In this work, we devise methods to extract semantic relationships among terms in tweets and use them to enhance the event detection capability. For the extraction of semantic associations, we use co-occurrence based statistical methods. Although the techniques we use are independent of language, we limit our scope to Turkish tweets posted in Turkey. In Fig. 1, we present a chart that displays the number of tweets per hour with Turkish content that we collect for several days. This figure indicates that, the collected tweets show a daily pattern and there are almost no postings around 7 in the morning. Therefore, we perform semantic relationship analysis and event detection on daily basis, such that we consider 7 am as the end of the day and identify hot topics of the previous day offline.

Fig. 1
figure 1

Number of Tweets per hour collected by using the Twitter streaming API

Our intuition is that implicit similarities among terms are time-dependent. In other words, consistently with the tweet graph in Fig. 1, we observe that a new day mostly starts with new events and new terms in Twitter. Therefore we choose to analyse term relations, i.e., co-occurrences, within the scope of per day. Using such a context based relation extraction and applying these relations for tweet expansion, we aim to obtain earlier event detection, with longer lifetime and accurately clustered tweets. Moreover we obtain more refined results so that the users can follow the daily reports more easily. The rest of this chapter is organized as follows:

  • We first present several metrics for measuring the associations among terms in a collection of documents (Sect. 2).

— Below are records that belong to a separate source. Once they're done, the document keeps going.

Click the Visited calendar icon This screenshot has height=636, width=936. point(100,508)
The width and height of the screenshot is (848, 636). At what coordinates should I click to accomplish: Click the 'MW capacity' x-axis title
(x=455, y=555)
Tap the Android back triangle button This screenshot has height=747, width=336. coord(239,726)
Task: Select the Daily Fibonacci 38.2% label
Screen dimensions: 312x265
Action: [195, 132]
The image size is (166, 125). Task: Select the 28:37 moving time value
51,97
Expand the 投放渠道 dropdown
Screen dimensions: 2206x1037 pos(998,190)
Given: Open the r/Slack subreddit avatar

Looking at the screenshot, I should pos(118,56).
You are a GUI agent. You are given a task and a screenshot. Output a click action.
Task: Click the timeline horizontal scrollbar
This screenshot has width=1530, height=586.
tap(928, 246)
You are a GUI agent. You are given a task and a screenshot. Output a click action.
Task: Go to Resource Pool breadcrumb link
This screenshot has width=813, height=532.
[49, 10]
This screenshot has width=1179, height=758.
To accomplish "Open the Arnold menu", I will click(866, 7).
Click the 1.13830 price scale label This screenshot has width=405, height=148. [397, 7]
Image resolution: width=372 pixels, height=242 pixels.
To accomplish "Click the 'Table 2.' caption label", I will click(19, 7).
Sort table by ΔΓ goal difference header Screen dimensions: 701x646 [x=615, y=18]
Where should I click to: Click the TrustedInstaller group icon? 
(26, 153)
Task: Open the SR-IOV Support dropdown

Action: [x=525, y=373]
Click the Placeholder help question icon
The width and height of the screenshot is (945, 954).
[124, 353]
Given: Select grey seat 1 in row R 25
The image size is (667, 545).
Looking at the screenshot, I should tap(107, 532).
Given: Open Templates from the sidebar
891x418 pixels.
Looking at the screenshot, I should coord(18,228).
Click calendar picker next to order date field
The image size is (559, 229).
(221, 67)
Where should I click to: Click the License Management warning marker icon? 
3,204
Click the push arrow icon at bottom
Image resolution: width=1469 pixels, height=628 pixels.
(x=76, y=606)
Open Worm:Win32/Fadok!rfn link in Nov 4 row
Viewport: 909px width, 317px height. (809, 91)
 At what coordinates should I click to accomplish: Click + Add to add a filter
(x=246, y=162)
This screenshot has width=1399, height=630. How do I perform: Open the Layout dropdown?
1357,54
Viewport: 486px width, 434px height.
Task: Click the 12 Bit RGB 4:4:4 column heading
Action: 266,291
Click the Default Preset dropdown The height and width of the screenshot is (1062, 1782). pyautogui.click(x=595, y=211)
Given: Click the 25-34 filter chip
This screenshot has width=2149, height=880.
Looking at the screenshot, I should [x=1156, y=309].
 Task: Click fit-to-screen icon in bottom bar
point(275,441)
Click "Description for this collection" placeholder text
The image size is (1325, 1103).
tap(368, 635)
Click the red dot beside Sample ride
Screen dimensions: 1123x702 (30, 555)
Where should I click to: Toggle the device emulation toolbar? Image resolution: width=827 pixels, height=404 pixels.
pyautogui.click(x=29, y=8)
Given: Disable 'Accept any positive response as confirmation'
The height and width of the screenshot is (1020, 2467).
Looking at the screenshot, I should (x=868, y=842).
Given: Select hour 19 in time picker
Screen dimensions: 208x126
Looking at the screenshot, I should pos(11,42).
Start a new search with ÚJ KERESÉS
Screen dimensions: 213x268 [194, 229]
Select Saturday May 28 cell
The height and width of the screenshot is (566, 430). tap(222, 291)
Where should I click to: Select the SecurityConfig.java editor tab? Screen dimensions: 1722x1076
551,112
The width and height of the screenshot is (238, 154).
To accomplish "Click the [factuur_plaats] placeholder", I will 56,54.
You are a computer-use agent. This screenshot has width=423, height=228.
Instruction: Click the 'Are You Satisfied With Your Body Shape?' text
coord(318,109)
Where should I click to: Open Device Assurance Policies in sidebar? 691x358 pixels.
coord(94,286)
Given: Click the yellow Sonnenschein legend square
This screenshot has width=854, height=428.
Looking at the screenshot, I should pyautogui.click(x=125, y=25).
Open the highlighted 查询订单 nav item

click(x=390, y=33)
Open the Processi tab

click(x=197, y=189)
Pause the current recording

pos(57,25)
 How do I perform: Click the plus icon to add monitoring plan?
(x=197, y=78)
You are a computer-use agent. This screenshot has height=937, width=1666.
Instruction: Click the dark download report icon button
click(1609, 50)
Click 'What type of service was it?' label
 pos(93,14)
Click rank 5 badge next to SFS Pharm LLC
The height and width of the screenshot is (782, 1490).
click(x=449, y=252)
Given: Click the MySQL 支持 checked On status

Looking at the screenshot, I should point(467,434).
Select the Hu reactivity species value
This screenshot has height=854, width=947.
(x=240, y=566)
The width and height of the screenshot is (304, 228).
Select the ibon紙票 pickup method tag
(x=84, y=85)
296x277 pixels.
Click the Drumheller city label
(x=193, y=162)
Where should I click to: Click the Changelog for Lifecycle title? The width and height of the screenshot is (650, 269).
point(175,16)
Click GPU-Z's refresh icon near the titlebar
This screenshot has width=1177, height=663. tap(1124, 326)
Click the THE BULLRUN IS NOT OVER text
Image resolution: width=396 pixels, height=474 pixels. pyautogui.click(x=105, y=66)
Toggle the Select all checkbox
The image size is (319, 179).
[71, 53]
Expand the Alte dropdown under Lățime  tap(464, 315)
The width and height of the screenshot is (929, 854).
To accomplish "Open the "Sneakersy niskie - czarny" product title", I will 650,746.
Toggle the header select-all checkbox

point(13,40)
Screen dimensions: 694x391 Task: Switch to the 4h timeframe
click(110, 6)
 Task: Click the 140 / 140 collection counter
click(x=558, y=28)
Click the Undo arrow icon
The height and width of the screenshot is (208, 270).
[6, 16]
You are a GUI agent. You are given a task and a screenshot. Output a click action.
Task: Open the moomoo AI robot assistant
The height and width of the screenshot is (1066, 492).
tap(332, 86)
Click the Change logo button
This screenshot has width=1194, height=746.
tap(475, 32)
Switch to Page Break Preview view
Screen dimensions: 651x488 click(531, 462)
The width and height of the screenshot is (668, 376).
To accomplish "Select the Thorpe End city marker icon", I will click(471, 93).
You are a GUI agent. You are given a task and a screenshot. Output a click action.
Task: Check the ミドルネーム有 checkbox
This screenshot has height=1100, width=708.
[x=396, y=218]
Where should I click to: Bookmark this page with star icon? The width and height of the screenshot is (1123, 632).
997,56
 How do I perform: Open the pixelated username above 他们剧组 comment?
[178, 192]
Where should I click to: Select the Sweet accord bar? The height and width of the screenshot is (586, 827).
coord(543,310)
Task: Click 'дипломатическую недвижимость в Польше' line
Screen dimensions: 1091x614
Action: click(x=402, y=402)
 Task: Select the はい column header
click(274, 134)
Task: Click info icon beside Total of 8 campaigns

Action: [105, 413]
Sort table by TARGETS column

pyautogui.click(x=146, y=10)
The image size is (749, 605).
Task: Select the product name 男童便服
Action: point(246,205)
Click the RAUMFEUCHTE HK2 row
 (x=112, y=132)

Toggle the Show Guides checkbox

  • We present our algorithm for event detection and introduce our proposed methods for enhanced event detection (Sect. 3).

  • We provide analysis results by evaluating proposed techniques for discovering term associations and enhanced event detection. We discuss the results of our experiments (Sect. 4).

  • We present a review of the related work about event detection, especially on social media. Recent studies using semantics in word co-occurrences and use of similarity analysis in different problem domains are given (Sect. 5).

  • We finally conclude the chapter with an overview of the results obtained and future work directions (Sect. 6).

2 Term Relationship Metrics

In natural languages, terms can have several types of semantic and grammatical relationships in sentences. For example, a term can be the synonym, antonym, or hyponym of another term. Two closely related terms, such as the first and last names of a person, may occur in sentences more frequently than other term pairs. There are also phrases that are composed of multiple terms frequently used in the same pattern, such as “take advantage of”, “make use of” or “keep an eye on”. It is possible to look for these relationships in dictionaries, thesauri or encyclopedia. On the Internet, there are even online resources for this purpose such as WordNet and Wikipedia, which are already utilized in studies on similarity analysis and word sense disambiguation [2, 16]. However, in addition to the fact that these online resources are not mature enough for all languages yet, the language of Twitter is remarkably different than the one in dictionaries or newspaper texts. First of all, there is no authority to check the correctness of the content in Twitter. It is a social networking platform where people can write whatever they want in their own way. In its simplest terms, they can make spelling mistakes or they may type a word in different ways (like typing u for ü or o for ö in several languages). Therefore, instead of utilizing an online dictionary, we adopt a statistics-based technique to identify associations among a given set of terms. The idea is that semantic relations of terms have some impact on their distribution in a given document corpus. By analyzing syntactic properties of documents, i.e., tweets in this case, associations between term pairs can be extracted. There are several relationship metrics depending on which statistical patterns in term distributions to look for. First order relations, also known as syntagmatic relations, are used to identify term pairs that frequently co-occur with each other [19, 25]. A person’s first and last names, or place names such as United States or Los Angeles can be considered to have this kind of relationship. Moreover, term pairs like read-book, blue-sky, and happy-birthday are examples of first order associations.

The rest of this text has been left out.